Reviews

Review: Madama Butterfly (Glyndebourne)

The UK’s premier summer festival opens its season with Puccini’s beloved tear-jerker.

Olga Busuioc as Cio-Cio-San in Madama Butterfly (Glyndebourne)
Olga Busuioc as Cio-Cio-San in Madama Butterfly (Glyndebourne)
© Robbie Jack

Whatever's been said behind closed doors, it's had an effect. The 2016 version of Glyndebourne's first-ever Madama Butterfly (then for the autumn tour) was only salvaged from ignominy by its singers, so you can bet some hefty questions were asked ahead of its appearance as the opening opera this summer. Annilese Miskimmon's production has undergone significant tweaking, the original's crude gestures have been replaced by decent acting and a problematic final hour has been rethought.

The wilful decision to stage Act One not at Pinkerton and Cio-Cio-San's house but inside Goro's exploitative 'Marriage Bureau' remains as it was, and is probably intractable. Here's the issue: Miskimmon's determination to emphasise the tale's dark underbelly, as if a teenager's sale into a sham marriage wasn't nasty enough already, prompts her to show several other sham marriages too, in an upstage dumbshow of hung heads and despair. Yes, we get it. Advancing the action to the 1950s, the era of the GI Bride, means there's room for a propaganda movie to lure the girls… and before you know it the opera is Miss Saigon's clumsy cousin.

It's all done in a mood of realism, which renders Puccini's orgasmic love duet slightly ludicrous between the filing cabinets and next door's tattoo parlour. Not only that, it denies the music's romance. And who sold the couple an after-hours lock-in anyway? There's a perfunctory glimpse of starlight when Nicky Shaw's set and Mark Jonathan's lighting do a shimmy, but it's too little too late.
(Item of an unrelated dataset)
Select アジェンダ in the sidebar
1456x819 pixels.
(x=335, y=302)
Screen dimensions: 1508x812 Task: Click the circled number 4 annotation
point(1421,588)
Thereafter, thankfully, Miskimmon's production has been improved through revision. The ensuing house scenes now make dramatic sense and are glued into place by a performance of vocal beauty and heartbreaking commitment from American mezzo Elizabeth DeShong as Suzuki, the maid who sees the implications of everything that befalls her fragile mistress. DeShong shines here as she did last year for the Royal Opera; possibly even more so, since here she serves a very different Butterfly.

Olga Busuioc's uneven dynamics led to random lines vanishing below the audibility radar on opening night, and her portrayal of Cio-Cio-San's early optimism was beset by intonation problems. Plus there were moments when stylistically she seemed closer to Berg than Puccini. Yet once the heroine's suffering began in earnest the Moldavian soprano was transformed, her vocal performance boosted by a harrowing identification with her character. It helped that young Rupert Wade was such a convincing Sorrow: a compact little boy, self-possessed yet vulnerable, he gave a point to her travails.

Tenor Joshua Guerrero was a mellifluous Pinkerton whose singing convinced more than his acting, whereas with Michael Sumuel as Sharpless the opposite was true, chiefly because the conscience-stricken US Consul is a role that sits too high for his range. Few of the secondary players made much of an impression apart from Carlo Bosi's strikingly ruthless Goro, although to be fair the writing is more at fault than they are. Characters like Yamadori and the Bonze need a director's guiding hand to put flesh on their bones. That didn't happen.

In a programme note, Miskimmon writes "What is vital for a modern-day audience to understand…" before justifying her concept; but what is vital for a director to understand is that the composer knew what he was doing. Under the sensitive baton of Omer Meir Wellber, Glyndebourne's peerless house band the London Philharmonic Orchestra all but subverted the production's hectoring in a dazzling projection of the score's troubled, ironic romance. Forget the reinvention of relevance; Puccini's Butterfly is pinned to her doom by music.